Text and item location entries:
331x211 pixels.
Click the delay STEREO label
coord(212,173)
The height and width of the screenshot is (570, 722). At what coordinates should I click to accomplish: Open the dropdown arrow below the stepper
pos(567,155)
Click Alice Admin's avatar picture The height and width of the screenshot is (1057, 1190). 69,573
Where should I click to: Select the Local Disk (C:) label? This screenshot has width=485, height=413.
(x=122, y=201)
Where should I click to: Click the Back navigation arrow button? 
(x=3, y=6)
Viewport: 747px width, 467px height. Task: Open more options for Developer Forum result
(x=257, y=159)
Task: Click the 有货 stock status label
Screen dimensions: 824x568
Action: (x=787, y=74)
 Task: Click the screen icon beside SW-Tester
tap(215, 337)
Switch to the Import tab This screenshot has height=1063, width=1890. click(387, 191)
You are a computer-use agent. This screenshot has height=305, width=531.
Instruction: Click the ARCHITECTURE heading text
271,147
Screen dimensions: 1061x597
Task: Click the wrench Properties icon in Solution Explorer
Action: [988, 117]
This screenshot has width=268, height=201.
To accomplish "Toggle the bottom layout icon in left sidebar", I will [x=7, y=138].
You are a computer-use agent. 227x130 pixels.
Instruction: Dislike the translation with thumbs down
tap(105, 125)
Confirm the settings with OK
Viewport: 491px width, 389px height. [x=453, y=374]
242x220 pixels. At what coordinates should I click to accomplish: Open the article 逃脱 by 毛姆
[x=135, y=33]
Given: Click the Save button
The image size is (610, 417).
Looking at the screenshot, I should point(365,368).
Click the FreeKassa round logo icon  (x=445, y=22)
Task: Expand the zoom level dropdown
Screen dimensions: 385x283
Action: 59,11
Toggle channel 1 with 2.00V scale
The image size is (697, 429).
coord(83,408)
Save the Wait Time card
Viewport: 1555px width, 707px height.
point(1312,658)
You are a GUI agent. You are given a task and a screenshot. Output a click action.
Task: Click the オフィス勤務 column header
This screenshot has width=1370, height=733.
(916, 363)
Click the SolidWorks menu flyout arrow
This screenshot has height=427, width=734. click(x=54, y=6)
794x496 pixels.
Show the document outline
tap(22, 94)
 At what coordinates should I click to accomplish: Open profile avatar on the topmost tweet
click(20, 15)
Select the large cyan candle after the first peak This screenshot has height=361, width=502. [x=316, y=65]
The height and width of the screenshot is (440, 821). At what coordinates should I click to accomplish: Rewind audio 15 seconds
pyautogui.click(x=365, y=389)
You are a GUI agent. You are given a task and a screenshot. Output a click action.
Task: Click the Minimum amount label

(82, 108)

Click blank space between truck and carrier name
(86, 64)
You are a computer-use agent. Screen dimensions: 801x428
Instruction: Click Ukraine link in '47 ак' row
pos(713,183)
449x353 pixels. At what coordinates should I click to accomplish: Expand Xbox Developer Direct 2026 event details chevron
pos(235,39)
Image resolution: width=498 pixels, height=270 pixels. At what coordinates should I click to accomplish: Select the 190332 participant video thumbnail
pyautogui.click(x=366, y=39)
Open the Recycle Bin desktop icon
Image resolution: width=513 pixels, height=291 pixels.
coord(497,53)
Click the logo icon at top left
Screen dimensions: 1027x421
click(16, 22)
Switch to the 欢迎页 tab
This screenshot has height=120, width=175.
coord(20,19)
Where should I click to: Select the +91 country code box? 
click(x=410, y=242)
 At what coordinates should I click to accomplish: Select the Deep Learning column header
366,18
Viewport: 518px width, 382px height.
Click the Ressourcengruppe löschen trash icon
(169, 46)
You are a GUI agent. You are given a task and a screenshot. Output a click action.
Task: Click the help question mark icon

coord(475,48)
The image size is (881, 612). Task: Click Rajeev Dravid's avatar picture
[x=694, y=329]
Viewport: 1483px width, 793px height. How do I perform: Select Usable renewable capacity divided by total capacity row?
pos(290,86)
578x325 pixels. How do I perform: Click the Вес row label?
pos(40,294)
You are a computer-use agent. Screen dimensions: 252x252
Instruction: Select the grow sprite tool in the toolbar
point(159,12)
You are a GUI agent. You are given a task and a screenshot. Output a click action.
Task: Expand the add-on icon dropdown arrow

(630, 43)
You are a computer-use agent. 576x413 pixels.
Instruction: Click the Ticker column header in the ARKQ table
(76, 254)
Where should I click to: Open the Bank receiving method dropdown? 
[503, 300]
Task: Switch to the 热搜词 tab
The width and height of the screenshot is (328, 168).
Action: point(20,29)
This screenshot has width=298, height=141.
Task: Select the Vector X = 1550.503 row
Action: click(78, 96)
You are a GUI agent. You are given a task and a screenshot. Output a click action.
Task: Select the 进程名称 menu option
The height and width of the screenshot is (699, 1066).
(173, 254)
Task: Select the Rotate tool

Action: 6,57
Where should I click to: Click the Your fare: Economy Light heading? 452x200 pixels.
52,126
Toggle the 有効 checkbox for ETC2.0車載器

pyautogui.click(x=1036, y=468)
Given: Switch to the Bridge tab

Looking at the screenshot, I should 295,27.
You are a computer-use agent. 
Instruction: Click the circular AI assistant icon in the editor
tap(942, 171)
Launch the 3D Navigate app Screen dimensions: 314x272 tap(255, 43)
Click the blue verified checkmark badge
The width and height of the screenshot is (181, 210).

- [Problem statement]: Render every row above as a Markdown table with two columns, No. and Text, giving each line its row number and leaving out blank lines.

- [Answer]:
| No. | Text |
|---|---|
| 1 | 331x211 pixels. |
| 2 | Click the delay STEREO label |
| 3 | coord(212,173) |
| 4 | The height and width of the screenshot is (570, 722). At what coordinates should I click to accomplish: Open the dropdown arrow below the stepper |
| 5 | pos(567,155) |
| 6 | Click Alice Admin's avatar picture The height and width of the screenshot is (1057, 1190). 69,573 |
| 7 | Where should I click to: Select the Local Disk (C:) label? This screenshot has width=485, height=413. |
| 8 | (x=122, y=201) |
| 9 | Where should I click to: Click the Back navigation arrow button?  |
| 10 | (x=3, y=6) |
| 11 | Viewport: 747px width, 467px height. Task: Open more options for Developer Forum result |
| 12 | (x=257, y=159) |
| 13 | Task: Click the 有货 stock status label |
| 14 | Screen dimensions: 824x568 |
| 15 | Action: (x=787, y=74) |
| 16 |  Task: Click the screen icon beside SW-Tester |
| 17 | tap(215, 337) |
| 18 | Switch to the Import tab This screenshot has height=1063, width=1890. click(387, 191) |
| 19 | You are a computer-use agent. This screenshot has height=305, width=531. |
| 20 | Instruction: Click the ARCHITECTURE heading text |
| 21 | 271,147 |
| 22 | Screen dimensions: 1061x597 |
| 23 | Task: Click the wrench Properties icon in Solution Explorer |
| 24 | Action: [988, 117] |
| 25 | This screenshot has width=268, height=201. |
| 26 | To accomplish "Toggle the bottom layout icon in left sidebar", I will [x=7, y=138]. |
| 27 | You are a computer-use agent. 227x130 pixels. |
| 28 | Instruction: Dislike the translation with thumbs down |
| 29 | tap(105, 125) |
| 30 | Confirm the settings with OK |
| 31 | Viewport: 491px width, 389px height. [x=453, y=374] |
| 32 | 242x220 pixels. At what coordinates should I click to accomplish: Open the article 逃脱 by 毛姆 |
| 33 | [x=135, y=33] |
| 34 | Given: Click the Save button |
| 35 | The image size is (610, 417). |
| 36 | Looking at the screenshot, I should point(365,368). |
| 37 | Click the FreeKassa round logo icon  (x=445, y=22) |
| 38 | Task: Expand the zoom level dropdown |
| 39 | Screen dimensions: 385x283 |
| 40 | Action: 59,11 |
| 41 | Toggle channel 1 with 2.00V scale |
| 42 | The image size is (697, 429). |
| 43 | coord(83,408) |
| 44 | Save the Wait Time card |
| 45 | Viewport: 1555px width, 707px height. |
| 46 | point(1312,658) |
| 47 | You are a GUI agent. You are given a task and a screenshot. Output a click action. |
| 48 | Task: Click the オフィス勤務 column header |
| 49 | This screenshot has width=1370, height=733. |
| 50 | (916, 363) |
| 51 | Click the SolidWorks menu flyout arrow |
| 52 | This screenshot has height=427, width=734. click(x=54, y=6) |
| 53 | 794x496 pixels. |
| 54 | Show the document outline |
| 55 | tap(22, 94) |
| 56 |  At what coordinates should I click to accomplish: Open profile avatar on the topmost tweet |
| 57 | click(20, 15) |
| 58 | Select the large cyan candle after the first peak This screenshot has height=361, width=502. [x=316, y=65] |
| 59 | The height and width of the screenshot is (440, 821). At what coordinates should I click to accomplish: Rewind audio 15 seconds |
| 60 | pyautogui.click(x=365, y=389) |
| 61 | You are a GUI agent. You are given a task and a screenshot. Output a click action. |
| 62 | Task: Click the Minimum amount label |
| 63 | (82, 108) |
| 64 | Click blank space between truck and carrier name |
| 65 | (86, 64) |
| 66 | You are a computer-use agent. Screen dimensions: 801x428 |
| 67 | Instruction: Click Ukraine link in '47 ак' row |
| 68 | pos(713,183) |
| 69 | 449x353 pixels. At what coordinates should I click to accomplish: Expand Xbox Developer Direct 2026 event details chevron |
| 70 | pos(235,39) |
| 71 | Image resolution: width=498 pixels, height=270 pixels. At what coordinates should I click to accomplish: Select the 190332 participant video thumbnail |
| 72 | pyautogui.click(x=366, y=39) |
| 73 | Open the Recycle Bin desktop icon |
| 74 | Image resolution: width=513 pixels, height=291 pixels. |
| 75 | coord(497,53) |
| 76 | Click the logo icon at top left |
| 77 | Screen dimensions: 1027x421 |
| 78 | click(16, 22) |
| 79 | Switch to the 欢迎页 tab |
| 80 | This screenshot has height=120, width=175. |
| 81 | coord(20,19) |
| 82 | Where should I click to: Select the +91 country code box?  |
| 83 | click(x=410, y=242) |
| 84 |  At what coordinates should I click to accomplish: Select the Deep Learning column header |
| 85 | 366,18 |
| 86 | Viewport: 518px width, 382px height. |
| 87 | Click the Ressourcengruppe löschen trash icon |
| 88 | (169, 46) |
| 89 | You are a GUI agent. You are given a task and a screenshot. Output a click action. |
| 90 | Task: Click the help question mark icon |
| 91 | coord(475,48) |
| 92 | The image size is (881, 612). Task: Click Rajeev Dravid's avatar picture |
| 93 | [x=694, y=329] |
| 94 | Viewport: 1483px width, 793px height. How do I perform: Select Usable renewable capacity divided by total capacity row? |
| 95 | pos(290,86) |
| 96 | 578x325 pixels. How do I perform: Click the Вес row label? |
| 97 | pos(40,294) |
| 98 | You are a computer-use agent. Screen dimensions: 252x252 |
| 99 | Instruction: Select the grow sprite tool in the toolbar |
| 100 | point(159,12) |
| 101 | You are a GUI agent. You are given a task and a screenshot. Output a click action. |
| 102 | Task: Expand the add-on icon dropdown arrow |
| 103 | (630, 43) |
| 104 | You are a computer-use agent. 576x413 pixels. |
| 105 | Instruction: Click the Ticker column header in the ARKQ table |
| 106 | (76, 254) |
| 107 | Where should I click to: Open the Bank receiving method dropdown?  |
| 108 | [503, 300] |
| 109 | Task: Switch to the 热搜词 tab |
| 110 | The width and height of the screenshot is (328, 168). |
| 111 | Action: point(20,29) |
| 112 | This screenshot has width=298, height=141. |
| 113 | Task: Select the Vector X = 1550.503 row |
| 114 | Action: click(78, 96) |
| 115 | You are a GUI agent. You are given a task and a screenshot. Output a click action. |
| 116 | Task: Select the 进程名称 menu option |
| 117 | The height and width of the screenshot is (699, 1066). |
| 118 | (173, 254) |
| 119 | Task: Select the Rotate tool |
| 120 | Action: 6,57 |
| 121 | Where should I click to: Click the Your fare: Economy Light heading? 452x200 pixels. |
| 122 | 52,126 |
| 123 | Toggle the 有効 checkbox for ETC2.0車載器 |
| 124 | pyautogui.click(x=1036, y=468) |
| 125 | Given: Switch to the Bridge tab |
| 126 | Looking at the screenshot, I should 295,27. |
| 127 | You are a computer-use agent.  |
| 128 | Instruction: Click the circular AI assistant icon in the editor |
| 129 | tap(942, 171) |
| 130 | Launch the 3D Navigate app Screen dimensions: 314x272 tap(255, 43) |
| 131 | Click the blue verified checkmark badge |
| 132 | The width and height of the screenshot is (181, 210). |